Source: SGX StockFacts

Looking at the comparison table shown above, we note that all three department store stocks have negative net debt, and this is not surprising given the high cash nature of their businesses. But does low or no debt means that these three department store stocks are cash cows to keep?

We think it is not necessarily the case, as the ability to generate consistent positive earnings growth is still an important factor to consider. As the nature of operating department stores can typically be cost intensive and department store operators are walk a fine line to stay in the business. For instance, we have seen Isetan rationalizing to a lower store count in order to reduce its high operating overhead costs.

Comparing the three department store stocks, Parkson Retail Asia price-to-book value (P/B) multiple is still the lowest at 0.54 times. However, low P/B multiple does not necessarily suggest that the stock undervalued. Rather than following the herd, investors should see that the low valuations ascribed to Parkson Retail Asia and Isetan were due to the fact that both companies are not profitable. As such, investors should not be lured into the recent price run-up of the stocks.
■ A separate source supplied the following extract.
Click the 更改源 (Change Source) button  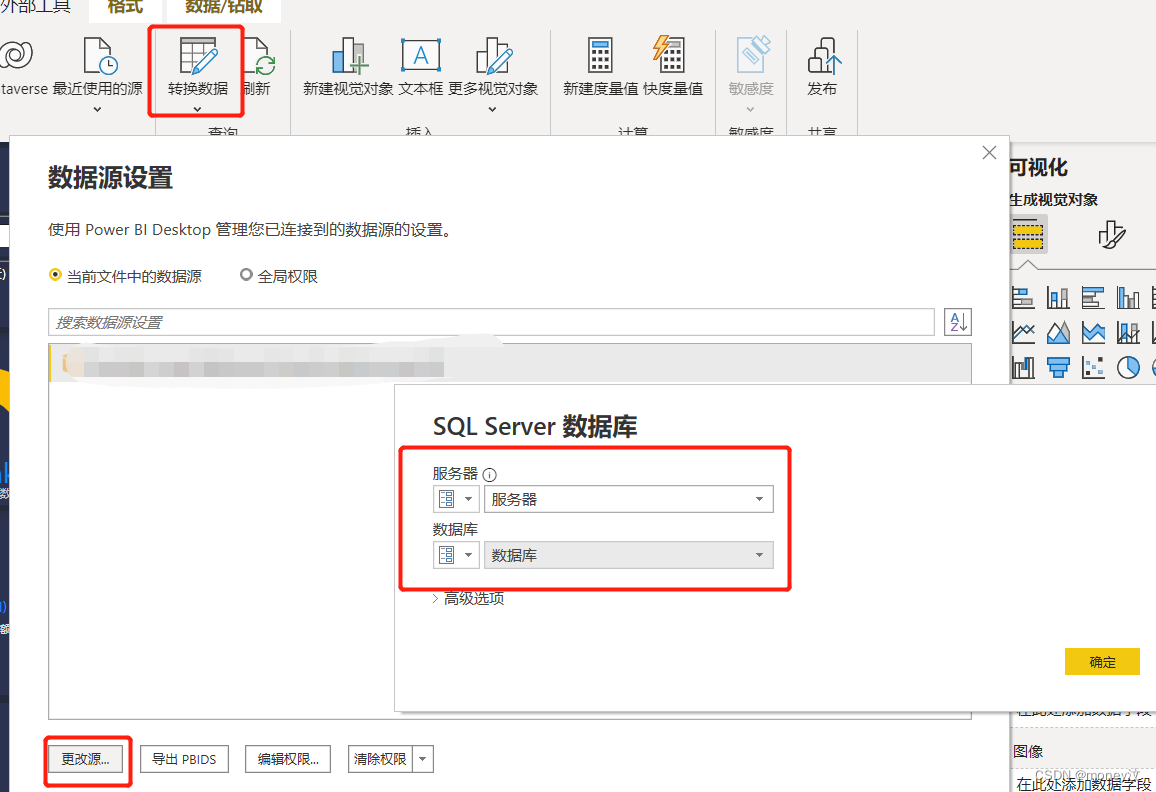pyautogui.click(x=87, y=759)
How About Zhongming Baihui?

In terms of the common P/E, P/B and P/CF metric, ZBRG’s stock is trading at a higher valuation than the other two peers. This might also explain the recent sharp correction of the stock as opposed to Isetan and Parkway Retail Asia. Currently, the stock is trading at $0.73, near the lower price end of the 52-week range of $0.890 – $0.675. That said, ZBRG is a profitable company and its price multiples are not extremely rich.

Should Investors Avoid Department Store Stocks Altogether?

Investors should carefully ponder about the current business model of brick-and-mortar physical stores. With the advancement of various retail technologies including incorporating artificial intelligence (AI) to analyse customer purchasing behaviours, the constant focus to meeting customers’ needs will never change.